■ Exercise requirements
Copy the records from their start through the line containing "Action: pyautogui.click(x=93, y=26)", swapping "Resources" for "Downloads" and keeping everything else unchanged.

>> start Given information

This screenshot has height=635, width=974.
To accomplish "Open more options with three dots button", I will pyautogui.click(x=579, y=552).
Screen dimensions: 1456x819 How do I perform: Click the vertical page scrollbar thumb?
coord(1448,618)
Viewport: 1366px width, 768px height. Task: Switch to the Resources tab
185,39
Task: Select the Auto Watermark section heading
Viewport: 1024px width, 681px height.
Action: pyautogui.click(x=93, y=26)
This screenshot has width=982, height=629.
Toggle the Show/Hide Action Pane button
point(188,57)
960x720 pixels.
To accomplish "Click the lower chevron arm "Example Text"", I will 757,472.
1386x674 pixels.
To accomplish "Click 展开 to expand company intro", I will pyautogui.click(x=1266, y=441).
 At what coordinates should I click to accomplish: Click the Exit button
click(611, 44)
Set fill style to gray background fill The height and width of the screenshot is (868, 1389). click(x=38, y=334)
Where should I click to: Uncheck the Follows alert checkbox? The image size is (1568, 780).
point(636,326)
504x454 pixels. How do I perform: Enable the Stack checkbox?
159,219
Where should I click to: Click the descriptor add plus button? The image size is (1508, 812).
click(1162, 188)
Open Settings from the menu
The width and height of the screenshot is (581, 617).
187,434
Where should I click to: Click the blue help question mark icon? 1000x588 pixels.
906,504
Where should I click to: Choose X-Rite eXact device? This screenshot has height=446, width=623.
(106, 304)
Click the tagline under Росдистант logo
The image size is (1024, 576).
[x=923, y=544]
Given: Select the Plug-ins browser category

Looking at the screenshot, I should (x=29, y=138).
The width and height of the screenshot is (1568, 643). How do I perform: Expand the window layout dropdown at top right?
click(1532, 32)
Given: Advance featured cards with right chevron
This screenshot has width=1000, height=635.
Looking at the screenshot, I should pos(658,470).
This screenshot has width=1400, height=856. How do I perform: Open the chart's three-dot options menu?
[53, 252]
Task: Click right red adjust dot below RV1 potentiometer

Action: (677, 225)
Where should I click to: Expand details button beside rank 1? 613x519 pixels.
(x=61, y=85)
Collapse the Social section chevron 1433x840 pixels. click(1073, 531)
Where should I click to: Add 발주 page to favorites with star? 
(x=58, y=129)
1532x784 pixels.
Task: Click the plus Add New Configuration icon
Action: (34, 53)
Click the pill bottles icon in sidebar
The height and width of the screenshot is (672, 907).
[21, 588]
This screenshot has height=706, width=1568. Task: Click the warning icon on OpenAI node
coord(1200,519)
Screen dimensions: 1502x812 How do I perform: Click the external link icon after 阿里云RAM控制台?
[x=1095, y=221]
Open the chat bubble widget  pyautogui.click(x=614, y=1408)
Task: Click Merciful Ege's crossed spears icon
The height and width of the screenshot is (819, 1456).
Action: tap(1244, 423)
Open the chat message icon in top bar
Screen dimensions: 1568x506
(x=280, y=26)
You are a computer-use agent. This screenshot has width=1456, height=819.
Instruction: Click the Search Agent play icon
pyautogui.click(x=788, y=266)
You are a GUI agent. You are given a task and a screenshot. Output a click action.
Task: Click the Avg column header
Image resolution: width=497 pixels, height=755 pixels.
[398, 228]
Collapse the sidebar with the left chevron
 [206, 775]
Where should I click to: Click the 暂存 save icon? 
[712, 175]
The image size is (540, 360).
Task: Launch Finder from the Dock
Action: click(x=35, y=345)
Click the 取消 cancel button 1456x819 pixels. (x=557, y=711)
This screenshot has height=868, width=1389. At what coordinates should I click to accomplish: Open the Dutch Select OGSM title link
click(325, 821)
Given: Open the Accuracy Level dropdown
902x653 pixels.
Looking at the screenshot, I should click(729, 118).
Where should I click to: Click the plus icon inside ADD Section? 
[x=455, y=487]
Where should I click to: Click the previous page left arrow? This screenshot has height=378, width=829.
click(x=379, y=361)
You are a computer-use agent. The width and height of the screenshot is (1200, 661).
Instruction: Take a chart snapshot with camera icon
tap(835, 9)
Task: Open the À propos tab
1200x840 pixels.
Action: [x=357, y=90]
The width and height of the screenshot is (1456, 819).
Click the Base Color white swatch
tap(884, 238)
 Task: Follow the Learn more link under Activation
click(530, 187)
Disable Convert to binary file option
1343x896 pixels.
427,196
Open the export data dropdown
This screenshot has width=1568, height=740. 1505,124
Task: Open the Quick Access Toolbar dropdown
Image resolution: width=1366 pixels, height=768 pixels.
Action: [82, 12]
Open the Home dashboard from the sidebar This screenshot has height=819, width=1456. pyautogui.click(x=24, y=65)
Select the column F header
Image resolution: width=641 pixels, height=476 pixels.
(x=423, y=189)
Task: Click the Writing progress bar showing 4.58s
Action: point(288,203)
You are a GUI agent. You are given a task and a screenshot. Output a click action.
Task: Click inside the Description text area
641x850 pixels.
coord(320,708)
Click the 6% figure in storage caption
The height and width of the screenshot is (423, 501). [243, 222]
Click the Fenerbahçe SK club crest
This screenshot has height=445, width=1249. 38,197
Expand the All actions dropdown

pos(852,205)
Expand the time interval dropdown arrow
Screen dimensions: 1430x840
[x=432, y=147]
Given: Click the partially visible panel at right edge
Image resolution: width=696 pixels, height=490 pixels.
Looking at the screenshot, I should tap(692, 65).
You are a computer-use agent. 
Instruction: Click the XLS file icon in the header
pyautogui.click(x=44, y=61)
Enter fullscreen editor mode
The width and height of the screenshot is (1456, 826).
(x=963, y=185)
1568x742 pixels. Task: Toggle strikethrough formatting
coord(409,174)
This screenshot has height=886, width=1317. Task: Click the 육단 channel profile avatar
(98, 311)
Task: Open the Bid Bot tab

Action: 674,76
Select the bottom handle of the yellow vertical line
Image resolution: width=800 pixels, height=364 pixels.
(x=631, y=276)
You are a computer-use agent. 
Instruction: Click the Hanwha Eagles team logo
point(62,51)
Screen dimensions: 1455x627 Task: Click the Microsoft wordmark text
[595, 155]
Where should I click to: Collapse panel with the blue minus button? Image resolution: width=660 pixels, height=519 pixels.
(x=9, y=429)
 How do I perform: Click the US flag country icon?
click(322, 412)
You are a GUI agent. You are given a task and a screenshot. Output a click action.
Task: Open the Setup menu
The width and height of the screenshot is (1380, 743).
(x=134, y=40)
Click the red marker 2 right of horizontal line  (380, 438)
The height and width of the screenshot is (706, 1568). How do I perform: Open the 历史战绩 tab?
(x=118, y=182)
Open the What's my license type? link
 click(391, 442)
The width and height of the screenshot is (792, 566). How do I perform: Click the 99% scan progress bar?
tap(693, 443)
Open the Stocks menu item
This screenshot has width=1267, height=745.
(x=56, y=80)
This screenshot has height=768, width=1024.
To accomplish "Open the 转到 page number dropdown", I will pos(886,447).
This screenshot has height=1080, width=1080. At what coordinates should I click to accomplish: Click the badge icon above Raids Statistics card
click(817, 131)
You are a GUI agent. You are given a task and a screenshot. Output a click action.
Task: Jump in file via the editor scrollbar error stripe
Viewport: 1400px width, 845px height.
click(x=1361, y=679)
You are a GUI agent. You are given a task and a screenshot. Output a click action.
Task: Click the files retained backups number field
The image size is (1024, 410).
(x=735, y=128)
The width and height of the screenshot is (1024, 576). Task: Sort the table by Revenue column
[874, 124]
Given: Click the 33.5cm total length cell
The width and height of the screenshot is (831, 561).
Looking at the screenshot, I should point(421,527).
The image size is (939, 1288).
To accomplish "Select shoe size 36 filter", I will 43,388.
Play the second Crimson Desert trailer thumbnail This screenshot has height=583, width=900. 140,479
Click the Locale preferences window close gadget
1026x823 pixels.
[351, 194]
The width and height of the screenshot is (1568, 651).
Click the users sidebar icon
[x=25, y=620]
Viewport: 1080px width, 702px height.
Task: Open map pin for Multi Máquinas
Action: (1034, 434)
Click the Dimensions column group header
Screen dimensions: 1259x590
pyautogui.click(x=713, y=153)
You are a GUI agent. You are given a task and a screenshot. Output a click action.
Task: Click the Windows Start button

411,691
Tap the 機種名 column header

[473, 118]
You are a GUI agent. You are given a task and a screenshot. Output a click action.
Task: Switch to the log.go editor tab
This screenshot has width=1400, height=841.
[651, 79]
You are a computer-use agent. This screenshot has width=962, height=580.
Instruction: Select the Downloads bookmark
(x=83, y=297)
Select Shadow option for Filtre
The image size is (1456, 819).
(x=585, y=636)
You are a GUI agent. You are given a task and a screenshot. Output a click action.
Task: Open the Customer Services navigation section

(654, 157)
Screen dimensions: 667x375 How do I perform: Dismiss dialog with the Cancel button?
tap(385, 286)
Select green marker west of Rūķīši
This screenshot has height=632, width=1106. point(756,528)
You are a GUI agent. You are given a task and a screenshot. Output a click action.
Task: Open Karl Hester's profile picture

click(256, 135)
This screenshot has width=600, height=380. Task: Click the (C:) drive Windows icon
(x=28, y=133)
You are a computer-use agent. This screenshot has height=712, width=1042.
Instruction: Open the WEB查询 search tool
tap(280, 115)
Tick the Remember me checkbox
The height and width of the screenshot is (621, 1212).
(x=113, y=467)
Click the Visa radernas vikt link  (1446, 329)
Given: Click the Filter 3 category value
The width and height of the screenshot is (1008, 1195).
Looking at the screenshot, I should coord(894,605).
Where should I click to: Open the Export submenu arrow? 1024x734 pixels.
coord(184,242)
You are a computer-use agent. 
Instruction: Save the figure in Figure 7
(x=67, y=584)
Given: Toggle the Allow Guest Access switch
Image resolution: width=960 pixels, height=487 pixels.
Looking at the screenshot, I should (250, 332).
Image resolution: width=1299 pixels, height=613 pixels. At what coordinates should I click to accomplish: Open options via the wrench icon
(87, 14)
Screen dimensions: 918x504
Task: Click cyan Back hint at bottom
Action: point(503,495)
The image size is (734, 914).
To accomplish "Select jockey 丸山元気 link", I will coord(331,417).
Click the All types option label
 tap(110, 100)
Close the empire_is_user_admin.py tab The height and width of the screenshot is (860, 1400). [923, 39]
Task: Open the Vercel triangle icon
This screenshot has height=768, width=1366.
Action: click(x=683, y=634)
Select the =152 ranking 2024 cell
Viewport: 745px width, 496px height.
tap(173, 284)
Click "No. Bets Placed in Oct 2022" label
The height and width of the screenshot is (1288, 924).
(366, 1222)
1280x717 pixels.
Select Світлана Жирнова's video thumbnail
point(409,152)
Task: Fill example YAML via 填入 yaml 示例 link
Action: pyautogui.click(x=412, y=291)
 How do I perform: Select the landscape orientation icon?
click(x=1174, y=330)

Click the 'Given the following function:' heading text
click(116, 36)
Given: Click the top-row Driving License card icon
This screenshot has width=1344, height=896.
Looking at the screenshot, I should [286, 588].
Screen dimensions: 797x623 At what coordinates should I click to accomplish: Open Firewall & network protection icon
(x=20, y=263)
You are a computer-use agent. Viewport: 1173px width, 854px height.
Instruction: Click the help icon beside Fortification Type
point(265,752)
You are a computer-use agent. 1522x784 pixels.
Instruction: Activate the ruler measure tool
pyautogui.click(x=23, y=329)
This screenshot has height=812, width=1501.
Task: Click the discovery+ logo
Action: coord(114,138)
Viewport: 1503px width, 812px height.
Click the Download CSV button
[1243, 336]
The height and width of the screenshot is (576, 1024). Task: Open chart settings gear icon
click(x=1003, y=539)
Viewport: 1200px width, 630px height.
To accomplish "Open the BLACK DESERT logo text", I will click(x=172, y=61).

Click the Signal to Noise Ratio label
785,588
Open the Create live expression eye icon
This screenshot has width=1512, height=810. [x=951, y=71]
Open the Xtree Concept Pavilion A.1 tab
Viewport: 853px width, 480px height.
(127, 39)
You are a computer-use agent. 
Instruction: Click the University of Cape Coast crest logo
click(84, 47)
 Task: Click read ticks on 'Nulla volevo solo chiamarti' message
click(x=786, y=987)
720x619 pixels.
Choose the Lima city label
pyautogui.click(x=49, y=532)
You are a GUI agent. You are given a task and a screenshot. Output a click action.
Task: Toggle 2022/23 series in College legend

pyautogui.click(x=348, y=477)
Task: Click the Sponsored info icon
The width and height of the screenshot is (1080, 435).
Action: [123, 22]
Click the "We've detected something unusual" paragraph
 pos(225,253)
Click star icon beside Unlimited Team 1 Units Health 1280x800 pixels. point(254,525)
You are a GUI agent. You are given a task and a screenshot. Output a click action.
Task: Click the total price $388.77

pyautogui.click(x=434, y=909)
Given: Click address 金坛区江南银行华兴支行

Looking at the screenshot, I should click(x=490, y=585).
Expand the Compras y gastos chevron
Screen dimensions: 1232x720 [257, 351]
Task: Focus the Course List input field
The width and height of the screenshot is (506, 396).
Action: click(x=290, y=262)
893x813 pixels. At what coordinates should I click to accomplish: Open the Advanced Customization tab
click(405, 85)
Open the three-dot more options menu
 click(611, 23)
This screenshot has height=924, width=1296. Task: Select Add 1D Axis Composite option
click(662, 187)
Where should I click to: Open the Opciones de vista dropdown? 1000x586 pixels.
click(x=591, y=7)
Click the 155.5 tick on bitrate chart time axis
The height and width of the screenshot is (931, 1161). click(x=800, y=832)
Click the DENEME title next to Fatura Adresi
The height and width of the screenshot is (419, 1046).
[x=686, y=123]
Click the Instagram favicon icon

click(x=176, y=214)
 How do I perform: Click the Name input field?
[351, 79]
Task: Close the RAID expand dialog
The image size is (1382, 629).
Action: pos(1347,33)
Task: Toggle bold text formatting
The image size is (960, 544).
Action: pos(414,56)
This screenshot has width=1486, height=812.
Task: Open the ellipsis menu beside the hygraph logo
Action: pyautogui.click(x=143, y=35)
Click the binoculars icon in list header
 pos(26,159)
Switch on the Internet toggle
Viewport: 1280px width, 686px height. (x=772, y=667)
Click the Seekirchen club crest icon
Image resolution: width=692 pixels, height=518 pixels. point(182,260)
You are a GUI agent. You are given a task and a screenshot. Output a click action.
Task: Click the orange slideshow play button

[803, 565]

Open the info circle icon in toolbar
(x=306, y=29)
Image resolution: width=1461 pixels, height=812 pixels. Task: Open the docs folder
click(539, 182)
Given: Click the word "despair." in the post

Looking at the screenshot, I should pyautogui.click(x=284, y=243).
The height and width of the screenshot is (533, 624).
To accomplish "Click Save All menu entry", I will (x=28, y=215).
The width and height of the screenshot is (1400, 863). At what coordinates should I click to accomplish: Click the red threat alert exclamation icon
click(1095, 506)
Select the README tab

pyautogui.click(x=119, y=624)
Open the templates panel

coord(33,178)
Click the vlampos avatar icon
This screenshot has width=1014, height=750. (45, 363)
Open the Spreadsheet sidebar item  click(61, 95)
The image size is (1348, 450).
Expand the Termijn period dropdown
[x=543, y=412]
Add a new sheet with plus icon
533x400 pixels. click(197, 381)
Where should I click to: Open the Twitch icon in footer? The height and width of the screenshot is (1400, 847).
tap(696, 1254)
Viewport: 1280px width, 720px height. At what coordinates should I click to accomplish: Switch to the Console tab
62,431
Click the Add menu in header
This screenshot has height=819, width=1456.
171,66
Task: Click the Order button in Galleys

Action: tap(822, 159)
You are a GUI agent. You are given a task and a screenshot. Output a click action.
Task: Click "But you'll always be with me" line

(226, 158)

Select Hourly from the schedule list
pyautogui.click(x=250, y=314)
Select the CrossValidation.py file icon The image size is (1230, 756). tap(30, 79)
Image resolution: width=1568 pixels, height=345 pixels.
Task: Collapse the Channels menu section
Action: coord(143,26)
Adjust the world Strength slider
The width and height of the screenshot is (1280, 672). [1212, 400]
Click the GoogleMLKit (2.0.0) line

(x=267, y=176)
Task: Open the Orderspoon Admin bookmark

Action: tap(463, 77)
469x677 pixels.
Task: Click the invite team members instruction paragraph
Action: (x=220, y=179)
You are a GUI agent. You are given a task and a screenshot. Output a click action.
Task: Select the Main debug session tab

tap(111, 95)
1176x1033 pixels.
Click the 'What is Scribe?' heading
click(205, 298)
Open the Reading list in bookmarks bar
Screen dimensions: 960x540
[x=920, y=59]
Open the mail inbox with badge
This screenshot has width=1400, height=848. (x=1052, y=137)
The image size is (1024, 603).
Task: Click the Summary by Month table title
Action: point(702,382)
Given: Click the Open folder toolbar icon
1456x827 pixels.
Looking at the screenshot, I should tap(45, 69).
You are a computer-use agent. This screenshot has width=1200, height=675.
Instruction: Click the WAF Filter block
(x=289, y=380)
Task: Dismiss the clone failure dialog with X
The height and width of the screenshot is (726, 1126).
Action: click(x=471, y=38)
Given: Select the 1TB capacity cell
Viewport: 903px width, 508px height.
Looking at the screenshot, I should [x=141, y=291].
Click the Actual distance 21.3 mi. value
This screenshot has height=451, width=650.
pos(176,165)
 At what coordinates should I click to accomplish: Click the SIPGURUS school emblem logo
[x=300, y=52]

>> end Given information

■ Exercise solution
This screenshot has height=635, width=974.
To accomplish "Open more options with three dots button", I will pyautogui.click(x=579, y=552).
Screen dimensions: 1456x819 How do I perform: Click the vertical page scrollbar thumb?
coord(1448,618)
Viewport: 1366px width, 768px height. Task: Switch to the Downloads tab
185,39
Task: Select the Auto Watermark section heading
Viewport: 1024px width, 681px height.
Action: pyautogui.click(x=93, y=26)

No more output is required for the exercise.